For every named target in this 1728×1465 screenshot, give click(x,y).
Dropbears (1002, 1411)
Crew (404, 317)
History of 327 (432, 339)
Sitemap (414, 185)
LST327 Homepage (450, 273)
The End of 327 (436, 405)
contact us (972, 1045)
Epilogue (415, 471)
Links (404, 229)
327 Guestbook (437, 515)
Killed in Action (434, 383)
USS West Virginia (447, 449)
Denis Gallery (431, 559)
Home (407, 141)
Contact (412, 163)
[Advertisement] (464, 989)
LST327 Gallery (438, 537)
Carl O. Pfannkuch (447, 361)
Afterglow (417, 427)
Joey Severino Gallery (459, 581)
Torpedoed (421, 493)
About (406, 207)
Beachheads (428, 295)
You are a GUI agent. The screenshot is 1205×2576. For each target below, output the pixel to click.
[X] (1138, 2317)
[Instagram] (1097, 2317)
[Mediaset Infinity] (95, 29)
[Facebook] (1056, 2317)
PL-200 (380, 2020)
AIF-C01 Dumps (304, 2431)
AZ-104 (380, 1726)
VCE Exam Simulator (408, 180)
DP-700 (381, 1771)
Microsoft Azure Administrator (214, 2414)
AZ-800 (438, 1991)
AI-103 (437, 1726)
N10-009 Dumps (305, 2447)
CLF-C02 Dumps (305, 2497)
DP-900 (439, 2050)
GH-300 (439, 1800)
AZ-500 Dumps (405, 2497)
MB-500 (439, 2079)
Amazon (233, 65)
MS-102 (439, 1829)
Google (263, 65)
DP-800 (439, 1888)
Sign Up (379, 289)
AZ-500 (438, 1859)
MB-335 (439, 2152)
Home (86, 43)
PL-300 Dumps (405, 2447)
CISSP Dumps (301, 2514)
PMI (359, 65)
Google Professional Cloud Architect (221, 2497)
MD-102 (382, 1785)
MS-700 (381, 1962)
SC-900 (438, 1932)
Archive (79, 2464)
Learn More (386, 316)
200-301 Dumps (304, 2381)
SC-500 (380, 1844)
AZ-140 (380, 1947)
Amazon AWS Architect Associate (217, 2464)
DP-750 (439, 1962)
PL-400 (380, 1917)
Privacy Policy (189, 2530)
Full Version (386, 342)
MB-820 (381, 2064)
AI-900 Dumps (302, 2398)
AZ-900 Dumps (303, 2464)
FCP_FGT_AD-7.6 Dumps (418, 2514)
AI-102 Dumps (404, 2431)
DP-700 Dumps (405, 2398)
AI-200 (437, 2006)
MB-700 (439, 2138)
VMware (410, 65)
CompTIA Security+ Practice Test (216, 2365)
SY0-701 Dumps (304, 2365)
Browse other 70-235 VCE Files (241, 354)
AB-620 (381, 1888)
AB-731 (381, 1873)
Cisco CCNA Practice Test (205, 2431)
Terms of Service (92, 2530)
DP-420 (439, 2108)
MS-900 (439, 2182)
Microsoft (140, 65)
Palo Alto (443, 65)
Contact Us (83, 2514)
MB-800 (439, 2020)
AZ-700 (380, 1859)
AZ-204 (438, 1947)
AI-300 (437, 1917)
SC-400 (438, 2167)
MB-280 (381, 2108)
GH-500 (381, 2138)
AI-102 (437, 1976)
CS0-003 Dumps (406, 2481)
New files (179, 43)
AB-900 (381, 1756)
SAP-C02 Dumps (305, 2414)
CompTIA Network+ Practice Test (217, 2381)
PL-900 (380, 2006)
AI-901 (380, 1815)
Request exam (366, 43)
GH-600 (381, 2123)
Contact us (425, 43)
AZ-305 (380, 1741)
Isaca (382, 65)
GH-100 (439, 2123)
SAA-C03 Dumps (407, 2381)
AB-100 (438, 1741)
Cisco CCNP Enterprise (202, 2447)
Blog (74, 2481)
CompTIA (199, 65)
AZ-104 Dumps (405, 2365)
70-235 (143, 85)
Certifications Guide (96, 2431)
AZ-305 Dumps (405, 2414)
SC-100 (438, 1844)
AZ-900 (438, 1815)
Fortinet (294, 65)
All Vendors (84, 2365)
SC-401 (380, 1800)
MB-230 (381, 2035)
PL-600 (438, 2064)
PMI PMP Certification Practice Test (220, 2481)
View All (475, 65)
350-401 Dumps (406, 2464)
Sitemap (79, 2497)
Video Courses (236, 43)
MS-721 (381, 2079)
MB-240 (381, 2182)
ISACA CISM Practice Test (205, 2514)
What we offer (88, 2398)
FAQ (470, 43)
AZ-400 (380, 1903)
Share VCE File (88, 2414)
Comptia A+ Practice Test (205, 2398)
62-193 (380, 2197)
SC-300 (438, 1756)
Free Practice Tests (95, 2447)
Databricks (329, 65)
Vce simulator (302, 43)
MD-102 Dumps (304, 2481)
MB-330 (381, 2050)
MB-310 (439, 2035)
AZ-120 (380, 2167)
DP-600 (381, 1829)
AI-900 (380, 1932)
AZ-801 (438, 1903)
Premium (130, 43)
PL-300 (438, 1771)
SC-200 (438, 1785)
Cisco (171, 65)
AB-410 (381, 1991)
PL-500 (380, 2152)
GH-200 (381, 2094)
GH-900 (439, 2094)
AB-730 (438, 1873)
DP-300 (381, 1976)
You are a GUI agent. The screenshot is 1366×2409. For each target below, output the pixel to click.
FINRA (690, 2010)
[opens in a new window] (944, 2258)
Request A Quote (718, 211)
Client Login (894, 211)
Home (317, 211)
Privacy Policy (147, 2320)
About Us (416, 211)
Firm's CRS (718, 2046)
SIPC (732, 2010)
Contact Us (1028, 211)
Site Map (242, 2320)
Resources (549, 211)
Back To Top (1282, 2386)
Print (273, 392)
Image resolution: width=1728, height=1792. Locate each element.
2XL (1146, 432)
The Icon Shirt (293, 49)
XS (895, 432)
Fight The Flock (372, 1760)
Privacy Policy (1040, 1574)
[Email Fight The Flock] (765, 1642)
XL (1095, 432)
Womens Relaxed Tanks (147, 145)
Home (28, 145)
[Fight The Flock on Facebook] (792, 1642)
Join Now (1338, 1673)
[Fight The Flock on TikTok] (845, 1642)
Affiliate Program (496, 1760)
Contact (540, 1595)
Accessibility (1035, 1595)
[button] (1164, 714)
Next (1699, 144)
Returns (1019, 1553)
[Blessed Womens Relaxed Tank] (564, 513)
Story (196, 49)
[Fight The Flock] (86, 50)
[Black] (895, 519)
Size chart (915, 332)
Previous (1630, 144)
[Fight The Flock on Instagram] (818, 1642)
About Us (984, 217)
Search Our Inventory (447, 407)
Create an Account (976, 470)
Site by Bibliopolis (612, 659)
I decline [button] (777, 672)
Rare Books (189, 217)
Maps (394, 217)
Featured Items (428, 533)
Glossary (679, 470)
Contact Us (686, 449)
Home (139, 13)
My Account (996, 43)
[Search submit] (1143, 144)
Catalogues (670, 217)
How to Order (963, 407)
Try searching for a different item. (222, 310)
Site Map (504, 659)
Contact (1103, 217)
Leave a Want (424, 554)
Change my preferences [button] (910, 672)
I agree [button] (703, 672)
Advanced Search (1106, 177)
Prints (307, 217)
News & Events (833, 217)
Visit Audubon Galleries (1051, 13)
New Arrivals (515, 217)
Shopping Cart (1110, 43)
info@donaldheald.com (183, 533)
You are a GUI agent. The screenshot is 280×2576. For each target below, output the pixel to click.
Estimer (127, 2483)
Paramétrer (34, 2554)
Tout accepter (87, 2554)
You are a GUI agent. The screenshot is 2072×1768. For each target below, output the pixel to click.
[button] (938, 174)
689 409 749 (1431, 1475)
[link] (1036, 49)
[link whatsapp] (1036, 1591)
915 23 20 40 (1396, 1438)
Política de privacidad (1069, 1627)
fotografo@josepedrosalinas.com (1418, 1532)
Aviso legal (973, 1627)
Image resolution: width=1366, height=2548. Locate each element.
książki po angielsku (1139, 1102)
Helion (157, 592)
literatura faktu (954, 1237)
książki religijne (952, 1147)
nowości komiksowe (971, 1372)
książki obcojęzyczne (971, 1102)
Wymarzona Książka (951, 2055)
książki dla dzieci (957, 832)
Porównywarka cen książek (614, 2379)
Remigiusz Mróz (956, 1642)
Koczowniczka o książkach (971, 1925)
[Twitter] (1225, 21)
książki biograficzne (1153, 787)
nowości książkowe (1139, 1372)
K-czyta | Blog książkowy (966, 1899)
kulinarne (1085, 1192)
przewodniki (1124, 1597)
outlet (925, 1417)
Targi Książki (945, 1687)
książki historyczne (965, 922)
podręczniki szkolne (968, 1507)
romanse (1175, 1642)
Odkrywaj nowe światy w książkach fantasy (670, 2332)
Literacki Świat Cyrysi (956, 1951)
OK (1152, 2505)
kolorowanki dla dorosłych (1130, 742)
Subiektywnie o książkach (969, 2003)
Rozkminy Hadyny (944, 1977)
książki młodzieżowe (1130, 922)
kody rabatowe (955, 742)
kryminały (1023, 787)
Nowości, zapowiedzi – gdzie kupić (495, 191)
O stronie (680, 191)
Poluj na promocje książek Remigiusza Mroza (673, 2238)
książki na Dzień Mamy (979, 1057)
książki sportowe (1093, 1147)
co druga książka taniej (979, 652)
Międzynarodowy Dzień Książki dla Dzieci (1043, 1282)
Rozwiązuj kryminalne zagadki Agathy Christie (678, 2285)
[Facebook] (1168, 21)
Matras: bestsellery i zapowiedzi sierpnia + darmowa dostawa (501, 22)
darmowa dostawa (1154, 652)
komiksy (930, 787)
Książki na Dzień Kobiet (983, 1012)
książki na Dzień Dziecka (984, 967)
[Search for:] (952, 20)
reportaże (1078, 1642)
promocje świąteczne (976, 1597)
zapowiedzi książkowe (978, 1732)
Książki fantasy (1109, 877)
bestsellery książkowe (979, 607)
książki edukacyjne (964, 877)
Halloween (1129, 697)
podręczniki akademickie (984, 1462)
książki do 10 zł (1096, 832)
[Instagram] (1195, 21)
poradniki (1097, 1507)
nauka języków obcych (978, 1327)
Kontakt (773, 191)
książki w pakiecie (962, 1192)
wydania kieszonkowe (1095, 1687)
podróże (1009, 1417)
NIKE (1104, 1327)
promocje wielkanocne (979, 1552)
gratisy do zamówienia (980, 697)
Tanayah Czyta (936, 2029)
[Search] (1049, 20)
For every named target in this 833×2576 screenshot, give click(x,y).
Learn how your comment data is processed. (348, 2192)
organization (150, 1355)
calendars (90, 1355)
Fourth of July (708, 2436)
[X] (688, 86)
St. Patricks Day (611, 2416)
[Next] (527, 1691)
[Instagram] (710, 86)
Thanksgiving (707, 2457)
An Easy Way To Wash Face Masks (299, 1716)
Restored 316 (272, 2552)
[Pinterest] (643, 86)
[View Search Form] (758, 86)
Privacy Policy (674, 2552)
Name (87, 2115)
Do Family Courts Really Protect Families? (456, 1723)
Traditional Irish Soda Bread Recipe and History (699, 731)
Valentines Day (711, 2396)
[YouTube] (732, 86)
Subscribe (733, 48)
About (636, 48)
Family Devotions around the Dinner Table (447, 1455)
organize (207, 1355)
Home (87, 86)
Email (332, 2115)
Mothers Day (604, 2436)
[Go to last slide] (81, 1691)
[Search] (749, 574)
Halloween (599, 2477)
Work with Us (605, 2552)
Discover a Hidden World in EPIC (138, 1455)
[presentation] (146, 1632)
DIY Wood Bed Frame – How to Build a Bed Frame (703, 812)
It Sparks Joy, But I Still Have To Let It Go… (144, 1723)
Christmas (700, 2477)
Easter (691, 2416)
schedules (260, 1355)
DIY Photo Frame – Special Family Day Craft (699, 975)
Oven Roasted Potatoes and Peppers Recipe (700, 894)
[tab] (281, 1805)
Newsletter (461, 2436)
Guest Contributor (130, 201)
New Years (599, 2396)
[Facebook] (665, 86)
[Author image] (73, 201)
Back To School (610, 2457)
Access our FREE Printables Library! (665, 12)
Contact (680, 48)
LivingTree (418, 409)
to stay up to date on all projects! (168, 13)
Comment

# WHAT IS REQUIRED
Keeping every character as it is, restate the lines above that run from the line with "SC-500 (380, 1844)" through the line with "Share VCE File (88, 2414)", both included, and nothing else.

# TASK ANSWER
SC-500 (380, 1844)
AZ-140 (380, 1947)
Amazon AWS Architect Associate (217, 2464)
DP-750 (439, 1962)
PL-400 (380, 1917)
Privacy Policy (189, 2530)
Full Version (386, 342)
MB-820 (381, 2064)
AI-900 Dumps (302, 2398)
AZ-900 Dumps (303, 2464)
FCP_FGT_AD-7.6 Dumps (418, 2514)
AI-102 Dumps (404, 2431)
DP-700 Dumps (405, 2398)
AI-200 (437, 2006)
MB-700 (439, 2138)
VMware (410, 65)
CompTIA Security+ Practice Test (216, 2365)
SY0-701 Dumps (304, 2365)
Browse other 70-235 VCE Files (241, 354)
AB-620 (381, 1888)
AB-731 (381, 1873)
Cisco CCNA Practice Test (205, 2431)
Terms of Service (92, 2530)
DP-420 (439, 2108)
MS-900 (439, 2182)
Microsoft (140, 65)
Palo Alto (443, 65)
Contact Us (83, 2514)
MB-800 (439, 2020)
AZ-700 (380, 1859)
AZ-204 (438, 1947)
AI-300 (437, 1917)
SC-400 (438, 2167)
MB-280 (381, 2108)
GH-500 (381, 2138)
AI-102 (437, 1976)
CS0-003 Dumps (406, 2481)
New files (179, 43)
AB-900 (381, 1756)
SAP-C02 Dumps (305, 2414)
CompTIA Network+ Practice Test (217, 2381)
PL-900 (380, 2006)
AI-901 (380, 1815)
Request exam (366, 43)
GH-600 (381, 2123)
Contact us (425, 43)
AZ-305 (380, 1741)
Isaca (382, 65)
GH-100 (439, 2123)
SAA-C03 Dumps (407, 2381)
AB-100 (438, 1741)
Cisco CCNP Enterprise (202, 2447)
Blog (74, 2481)
CompTIA (199, 65)
AZ-104 Dumps (405, 2365)
70-235 (143, 85)
Certifications Guide (96, 2431)
AZ-305 Dumps (405, 2414)
SC-100 (438, 1844)
AZ-900 (438, 1815)
Fortinet (294, 65)
All Vendors (84, 2365)
SC-401 (380, 1800)
MB-230 (381, 2035)
PL-600 (438, 2064)
PMI PMP Certification Practice Test (220, 2481)
View All (475, 65)
350-401 Dumps (406, 2464)
Sitemap (79, 2497)
Video Courses (236, 43)
MS-721 (381, 2079)
MB-240 (381, 2182)
ISACA CISM Practice Test (205, 2514)
What we offer (88, 2398)
FAQ (470, 43)
AZ-400 (380, 1903)
Share VCE File (88, 2414)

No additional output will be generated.